4 Responses to “Update on Translation Toolkit”

  1. contractors tax Says:

    Google’s translation work is amazing, world changing to a degree. I have friends in Hungary and Russia who write to me entire emails in their own language. I can use the google translate and their letters appear in highly readable english. And I can reply. And in chrome it is possible to translate webpages on the fly. Amazing. Game changing. Thanks to google, wikipedia etc for bringing me closer to my friends!
    Nathan C., UK

  2. Tobias (User:Church of emacs) Says:

    Great project!

    I don’t know much about this tool, so please forgive me if my question is stupid: Most “big” Wikipedia language versions are quite strict in copyright issues, e.g. respecting the license and attributing authors properly. Large efforts, like transwikiimport or importupload are taken to ensure that translated articles contain the history of the original page. So my question is: how does author attribution work with the google toolkit? Are the authors of the original article properly attributed? Is the history imported?
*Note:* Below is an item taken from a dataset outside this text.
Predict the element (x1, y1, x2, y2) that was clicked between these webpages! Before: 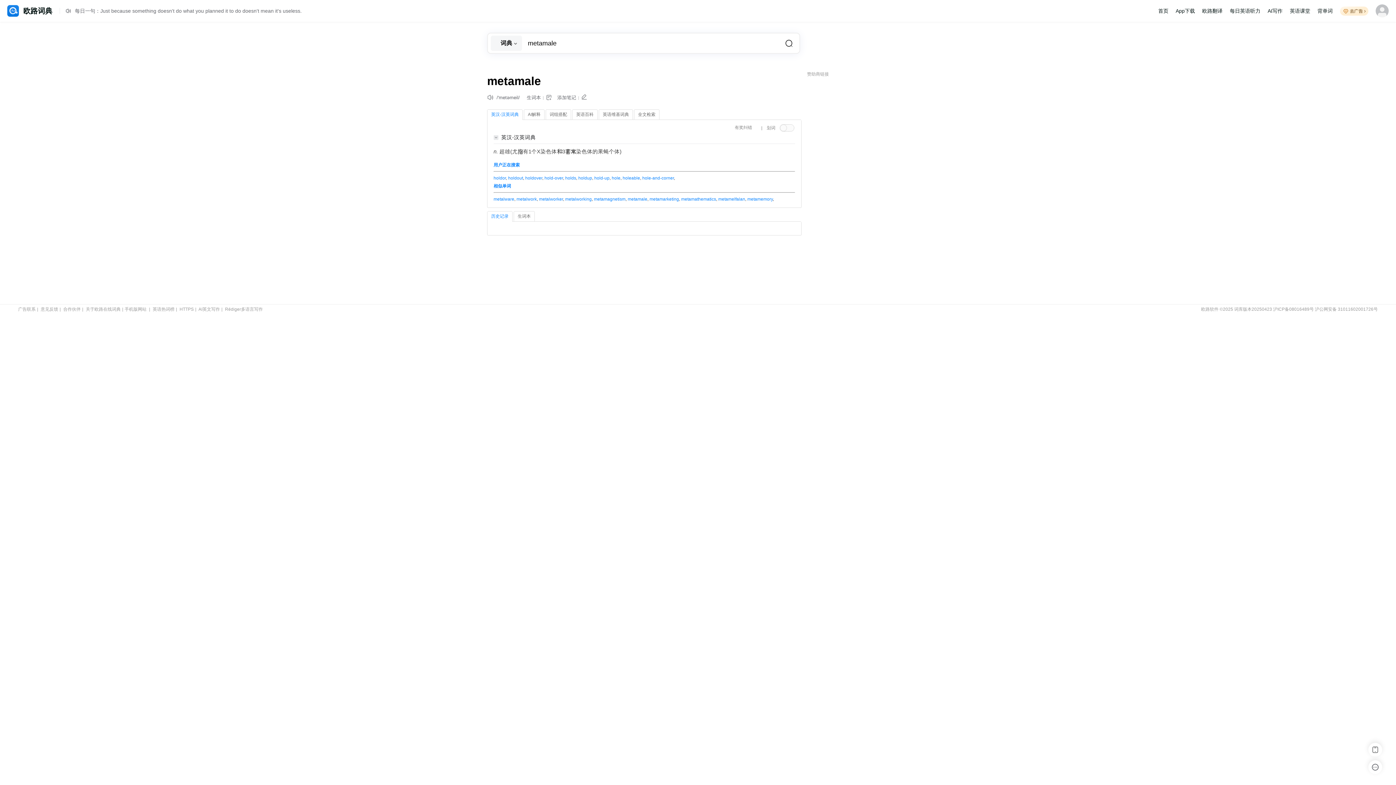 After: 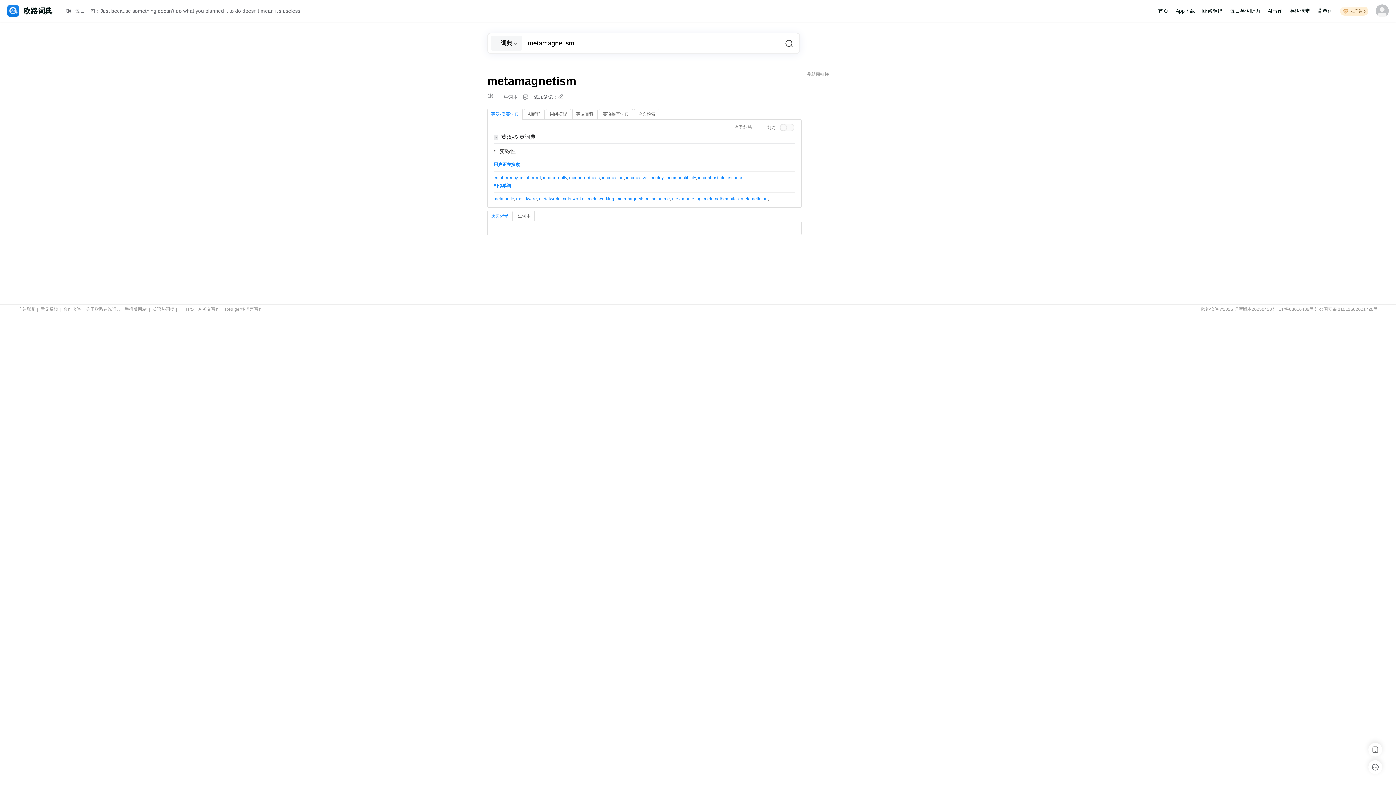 Action: label: metamagnetism bbox: (594, 196, 625, 201)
    Seeing that this is a medium/large software project, one would expect that license issues are considered as well. On the other hand, Wikipedia versions evolve as they grow, and usually they develop an understanding for copyright issues in late parts of the project – so “write articles first, care about copyright later” is a valid argument. Additionally, GFDL was much stricter than CC-BY-SA, so the strictness of policies (which sometimes require a copy of the page history) might not be needed anymore; I’m not sure about that.

  3. A. Ravishankar Says:

    Please also see

    What happened on the Google Challenge @ the Swahili Wikipedia

    A Review on Google Translation project in Tamil Wikipedia

  4. Mayooresan Says:

    Google’s Tool Kit is a amazing tool but is it acceptable to allow Google to use Wikipedia as a testing platform for their project???. Obviously they encourage people to translate using Toolkit because they want more “Translation Memory” in many languages. I personally believe we should not encourage such efforts where GNU project and its volunteers should not be used for a proprietary reserved product.

    The problem denoted by the Swahili language Wikipedia is so scary… Too much of anything is not good!!